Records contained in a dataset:
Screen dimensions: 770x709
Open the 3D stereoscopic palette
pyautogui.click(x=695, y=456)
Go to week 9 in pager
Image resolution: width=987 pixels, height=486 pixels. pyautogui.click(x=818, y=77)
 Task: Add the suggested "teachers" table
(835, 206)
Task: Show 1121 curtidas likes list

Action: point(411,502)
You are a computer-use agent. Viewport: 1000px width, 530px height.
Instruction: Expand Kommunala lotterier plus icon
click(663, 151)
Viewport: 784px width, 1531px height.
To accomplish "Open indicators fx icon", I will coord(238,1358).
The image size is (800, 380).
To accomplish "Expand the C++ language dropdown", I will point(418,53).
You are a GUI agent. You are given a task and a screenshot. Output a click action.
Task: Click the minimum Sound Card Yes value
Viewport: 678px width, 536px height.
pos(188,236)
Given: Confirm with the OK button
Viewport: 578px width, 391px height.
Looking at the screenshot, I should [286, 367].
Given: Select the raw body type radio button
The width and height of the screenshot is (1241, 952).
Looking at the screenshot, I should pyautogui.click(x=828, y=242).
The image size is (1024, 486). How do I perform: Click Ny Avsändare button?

● **Your task**: Give back, word for word, only the lines from the one containing "Task: Click the minimum Sound Card Yes value" through the closing line of the entries.

● **Task response**:
Task: Click the minimum Sound Card Yes value
Viewport: 678px width, 536px height.
pos(188,236)
Given: Confirm with the OK button
Viewport: 578px width, 391px height.
Looking at the screenshot, I should [286, 367].
Given: Select the raw body type radio button
The width and height of the screenshot is (1241, 952).
Looking at the screenshot, I should pyautogui.click(x=828, y=242).
The image size is (1024, 486). How do I perform: Click Ny Avsändare button?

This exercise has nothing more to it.